Got a skip on Friday for a long weekend clean up. It feels like we are getting ready to move house, even though we aren't. Also, its a bit of a worry when you nearly fill a skip and still think parts of the house look a bit cluttered. But it is still only 2/3 full.
I'm pretty sure people have no idea how heavy old upright pianos can be. The one which I have spent 2 days trying to figure out how to get into the skip was taken by my wife off a friend who was wanting to get rid of it, in the hope that it might be repairable. (I was always sure it wasn't, at anything like a reasonable cost, and I was right.) Hence it has been used as a (feels like) one tonne, immoveable shelf for something like 20 years. I was more than happy to try to dispose of it.

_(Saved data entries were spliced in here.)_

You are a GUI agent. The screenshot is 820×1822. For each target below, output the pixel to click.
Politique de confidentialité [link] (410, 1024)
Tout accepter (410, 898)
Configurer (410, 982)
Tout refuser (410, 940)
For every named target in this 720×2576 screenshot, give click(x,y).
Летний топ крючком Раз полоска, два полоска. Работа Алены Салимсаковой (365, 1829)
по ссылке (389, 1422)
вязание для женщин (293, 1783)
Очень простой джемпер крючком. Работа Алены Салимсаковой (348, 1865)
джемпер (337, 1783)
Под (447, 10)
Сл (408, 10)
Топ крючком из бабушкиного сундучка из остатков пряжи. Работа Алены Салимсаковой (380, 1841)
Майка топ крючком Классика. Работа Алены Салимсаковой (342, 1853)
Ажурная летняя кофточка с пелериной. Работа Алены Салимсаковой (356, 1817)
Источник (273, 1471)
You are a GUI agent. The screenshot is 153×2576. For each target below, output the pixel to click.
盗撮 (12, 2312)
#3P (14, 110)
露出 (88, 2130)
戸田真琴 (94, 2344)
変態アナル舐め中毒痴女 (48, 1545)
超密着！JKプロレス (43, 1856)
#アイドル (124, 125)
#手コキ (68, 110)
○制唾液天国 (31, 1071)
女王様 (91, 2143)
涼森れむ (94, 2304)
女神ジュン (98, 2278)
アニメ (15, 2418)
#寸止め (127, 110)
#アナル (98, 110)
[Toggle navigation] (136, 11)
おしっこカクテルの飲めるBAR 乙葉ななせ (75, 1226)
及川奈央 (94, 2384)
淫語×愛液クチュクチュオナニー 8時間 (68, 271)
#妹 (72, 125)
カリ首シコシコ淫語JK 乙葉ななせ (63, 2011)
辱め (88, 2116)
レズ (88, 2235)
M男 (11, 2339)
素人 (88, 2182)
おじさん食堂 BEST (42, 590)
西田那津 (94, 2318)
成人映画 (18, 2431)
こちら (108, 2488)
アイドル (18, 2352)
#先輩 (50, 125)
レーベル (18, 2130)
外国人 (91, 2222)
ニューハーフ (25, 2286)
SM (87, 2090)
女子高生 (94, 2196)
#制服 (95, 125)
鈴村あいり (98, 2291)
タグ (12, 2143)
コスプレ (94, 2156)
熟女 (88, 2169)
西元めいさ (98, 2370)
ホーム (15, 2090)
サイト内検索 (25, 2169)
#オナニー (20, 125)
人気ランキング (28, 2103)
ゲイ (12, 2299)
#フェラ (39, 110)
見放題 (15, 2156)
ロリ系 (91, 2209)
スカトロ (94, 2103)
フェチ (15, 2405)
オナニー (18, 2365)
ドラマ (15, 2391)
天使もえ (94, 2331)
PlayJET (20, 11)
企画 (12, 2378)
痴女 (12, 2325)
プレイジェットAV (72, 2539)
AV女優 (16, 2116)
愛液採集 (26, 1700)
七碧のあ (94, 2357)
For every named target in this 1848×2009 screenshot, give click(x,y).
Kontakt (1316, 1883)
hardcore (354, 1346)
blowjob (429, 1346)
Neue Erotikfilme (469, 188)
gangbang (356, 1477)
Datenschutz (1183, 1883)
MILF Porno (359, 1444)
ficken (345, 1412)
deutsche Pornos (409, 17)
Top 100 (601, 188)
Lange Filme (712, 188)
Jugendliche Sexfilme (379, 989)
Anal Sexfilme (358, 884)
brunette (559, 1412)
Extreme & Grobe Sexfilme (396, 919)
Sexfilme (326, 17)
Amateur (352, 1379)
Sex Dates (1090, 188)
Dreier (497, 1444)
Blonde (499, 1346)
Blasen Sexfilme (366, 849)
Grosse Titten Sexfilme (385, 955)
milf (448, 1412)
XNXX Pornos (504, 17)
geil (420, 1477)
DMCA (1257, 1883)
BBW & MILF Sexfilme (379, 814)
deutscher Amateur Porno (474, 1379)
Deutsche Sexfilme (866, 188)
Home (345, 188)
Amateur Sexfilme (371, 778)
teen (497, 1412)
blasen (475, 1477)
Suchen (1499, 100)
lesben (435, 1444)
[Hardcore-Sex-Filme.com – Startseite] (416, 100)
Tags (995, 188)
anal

It was a challenge: lots of unscrewing, sawing, spannering, kicking, and failed attempts to cut piano wire, which is extraordinary tough stuff. Despite all of this, the extremely heavy cast iron (or whatever it is) harp like heart of it, still attached to the solidly built wood back, is lying flat on the ground in front of the house, behind a bush, waiting to see if I can figure out a way to drag it the last 5 metres to the skip (not to mention how to lift it into it.)
I'm seriously thinking of setting the wood alight, since if it was the metal alone it might be more easily handled. This is probably illegal. It might also alarm the neighbours, too. But really, I'm running out of options.
I've always thought that taking apart a piano would feel a little uncomfortably wrong in some sense, like killing an animal. (It certainly makes a lot of noise.) But I'm pretty much over that. If any animal worth eating was shaped like a piano, I wouldn't hesitate.
Speaking of eating animals, I did a lot of it on Sunday, at a very authentic charcoal yakiniku place in the city. It made me think: while I have long been sceptical that lab grown meat is going to easily be made structurally into something that would have a realistic steak texture, perhaps there is a better chance of gluing cells together into a thin slice such as is used most commonly in yakiniku. But then again, it's going to be hard to do the fat in wagyu meat, thin slice or not.
Gah, I think I have a splinter in my hand from that piano. Its revenge, no doubt.